◆ **PAGINA**
Golfen met baanpermissie; wat je beslist moet weten
Je hebt baanpermissie gekregen en staat aan het begin van een nieuw avontuur: een eerste echte golfronde. Je golfstokken, ballen en tees zitten in de daarvoor bedoelde vakken van je golftas, je pitchfork zit in je broekzak. Dan heb je die bij de hand wanneer je straks op de green een pitchmark moet repareren. Want je wilt het goed doen en zonder kleerscheuren de ronde volbrengen. Maar hoe doe je dat?
Scorekaart meenemen
Meestal spelen beginnende golfers hun eerste rondes met ervaren spelers om hen wegwijs te maken. Veel golfclubs hebben dit zo geregeld. Maar om een idee van de baan te krijgen is het altijd handig een
scorekaart of eventueel een caddieboekje mee te nemen. Deze bevatten een plattegrond van de golfbaan. Hierop kun je zien waar je moet zijn voor de eerste afslag, de eerst tee. En welke kant je op moet spelen om via de fairway vanaf die afslag bij de green te komen. Het geeft een prettig gevoel, zoals een wegenkaart in de auto als je op vakantie gaat. Op de plattegrond staan overigens ook de schuilhutten, zodat je bij snel opkomend onweer weet welke kant je op moet. En vaak bevatten scorekaarten informatie hoe te handelen bij bijvoorbeeld een ongeval: een calamiteitenplan.
Overige voorbereiding
Voor je naar de eerste afslag of tee gaat, lees je de informatie op de borden van de golfbaan die je gaat spelen. Alle banen hebben baanreglementen, plaatselijke regels en actuele informatie over de baan. Baanreglementen bevatten voorschriften voor het spelen in de baan, zoals speeltempo, zorg voor de baan, gebruik mobiele telefoons, aansprakelijkheid schade. Plaatselijke regels zijn regels die voor de baan waar je speelt afwijken van de standaardregels. Dat is vanwege een voor die baan specifieke situatie, bijvoorbeeld de aanwezigheid van grazende schapen. Deze plaatselijke regels staan ook op de scorekaart. Actuele informatie heeft meestal betrekking op de gevolgen van werkzaamheden in de baan, waar je tijdens je ronde op kunt stuiten.

◆ **GEGEVEN DATA**
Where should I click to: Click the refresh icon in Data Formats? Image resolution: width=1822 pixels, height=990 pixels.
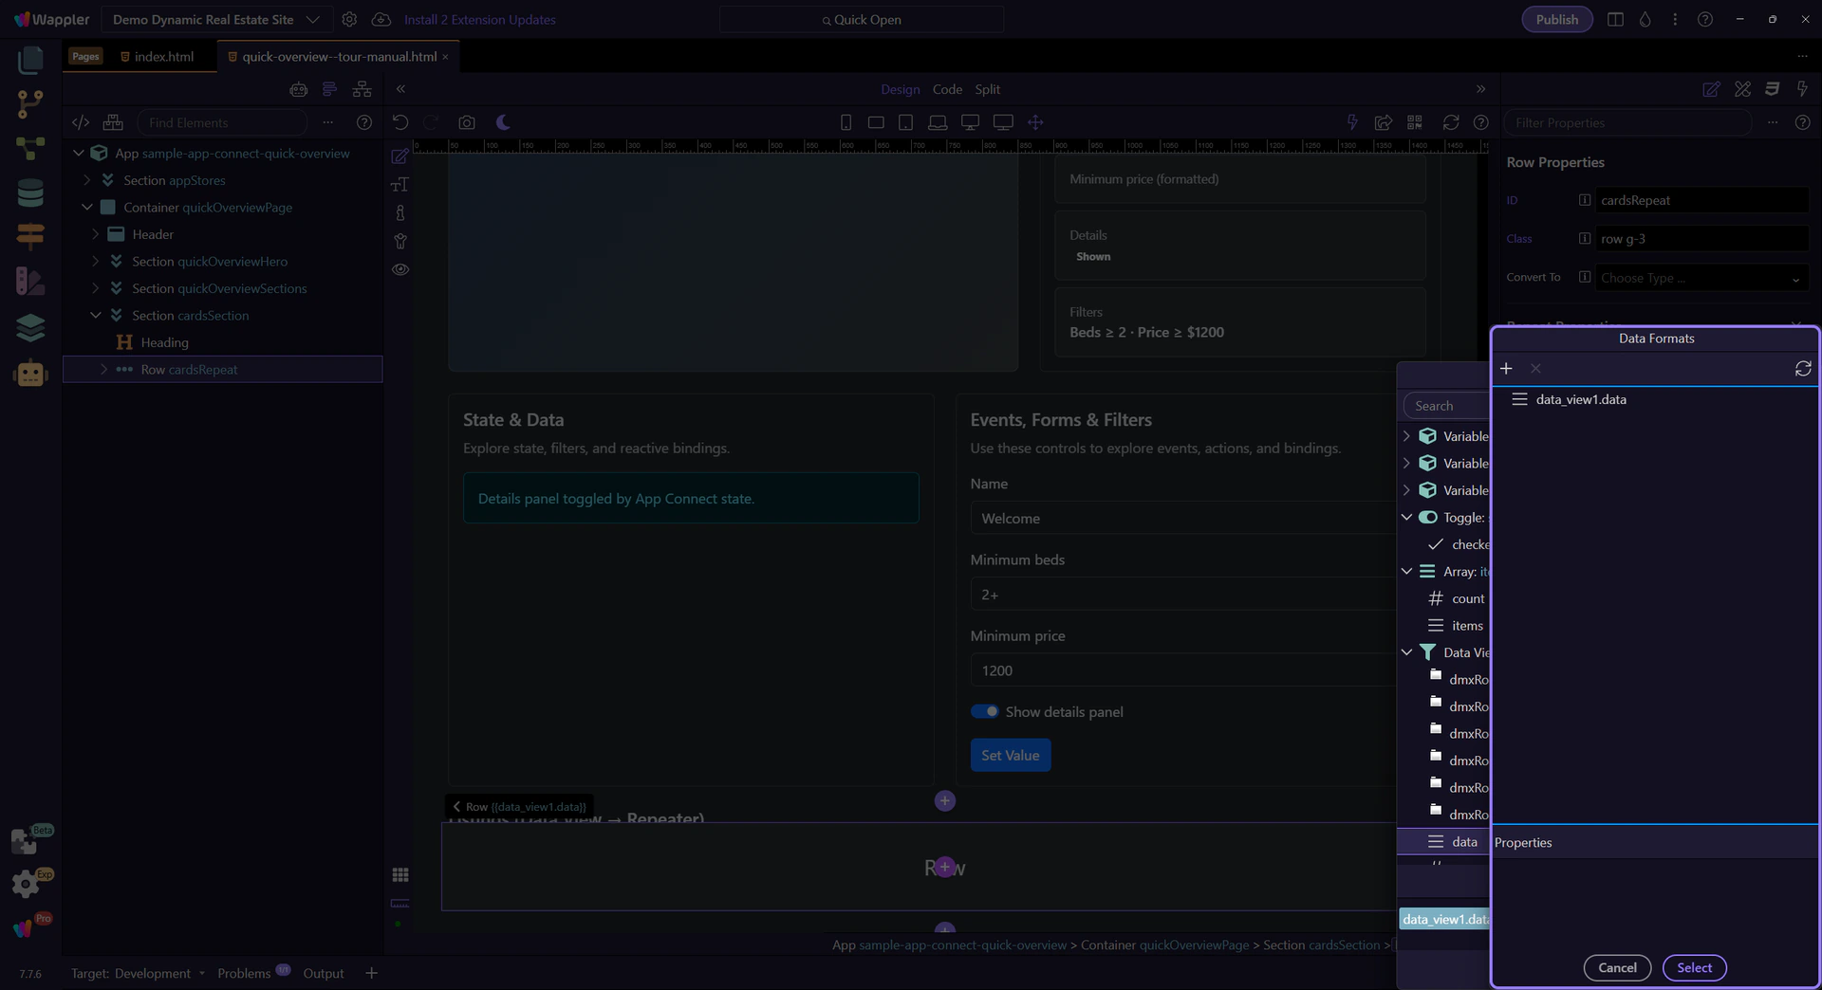(1803, 369)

◆ **OPDRACHTEN**
[A] Herhaal letterlijk het stuk van de pagina over golfen met baanpermissie tussen "Golfen met baanpermissie;" en "doe je dat?", beide inbegrepen.
[B] Welk voorbeeld van een specifieke situatie noemt de pagina over golfen met baanpermissie als reden voor plaatselijke regels?

◆ **ANTWOORDEN**
[A]
Golfen met baanpermissie; wat je beslist moet weten
Je hebt baanpermissie gekregen en staat aan het begin van een nieuw avontuur: een eerste echte golfronde. Je golfstokken, ballen en tees zitten in de daarvoor bedoelde vakken van je golftas, je pitchfork zit in je broekzak. Dan heb je die bij de hand wanneer je straks op de green een pitchmark moet repareren. Want je wilt het goed doen en zonder kleerscheuren de ronde volbrengen. Maar hoe doe je dat?

[B] De aanwezigheid van grazende schapen.